Stunned, Bajaratt watched as a man she barely recognized walked down the wide staircase, flanked by the robed servant Ahmet and a striking blond-haired woman dressed in a sheer negligee that revealed the flesh beneath, clearly emphasizing the swell of her breasts and the sinuous movement of her hips. The man was Nesbitt! Each held the senator from Michigan, steadying him down the steps. His face was pale, nearly death-white, his eyes two ceramic balls devoid of movement, his expression frozen as if in a trance. He wore a bathrobe of blue velveteen; his feet were bare, the veins apparent.

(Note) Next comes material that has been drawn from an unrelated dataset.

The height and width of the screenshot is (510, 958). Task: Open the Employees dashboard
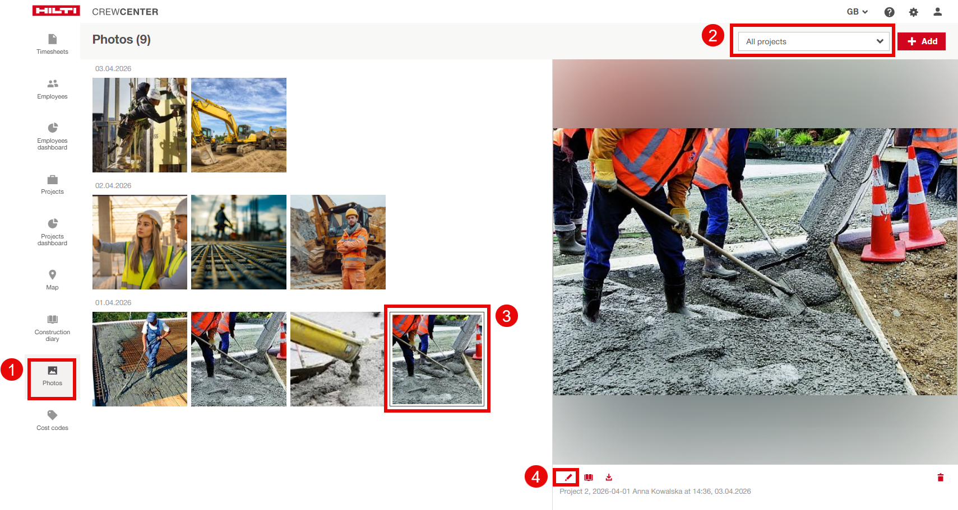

“He’s had his injection,” said the Baj’s hostess softly. “He won’t recognize you.”
“He’s drugged?”
“Medically prescribed by an excellent physician. He’s a dual.”
“Dual?”
“Dual personality, Amaya. A Jekyll and Hyde without the evil, only with unfulfilled hungers.… Shortly after his marriage more than forty years ago, a tragic event took place, an assault that left his wife physically and psychologically impaired, in a word, permanently frigid. The act of intercourse was repugnant to her, the mere thought of it sending her into hysterics, and for good reason. She had been raped by a psychopath, a burglar who broke into their apartment, bound the young lawyer, and forced him to watch the rape. From that night on, his wife could not fulfill her marital obligations. Yet he was a devoted husband, and far worse, a religious man; he sought no release from his perfectly natural sexuality. Finally, after she died three years ago, the burden destroyed him, or, I should say, destroyed a part of him.”
“How did you find him?”
“There are a hundred senators, and we knew that one of them was a Scorpio. We studied them all, starting alphabetically—every shred of their lives.… Alas, we never found the Scorpion, but we discovered an obviously deeply disturbed man whose frequent and mysterious absences were covered up by the only close friend he had, his housekeeper of twenty-eight years, a woman in her seventies.”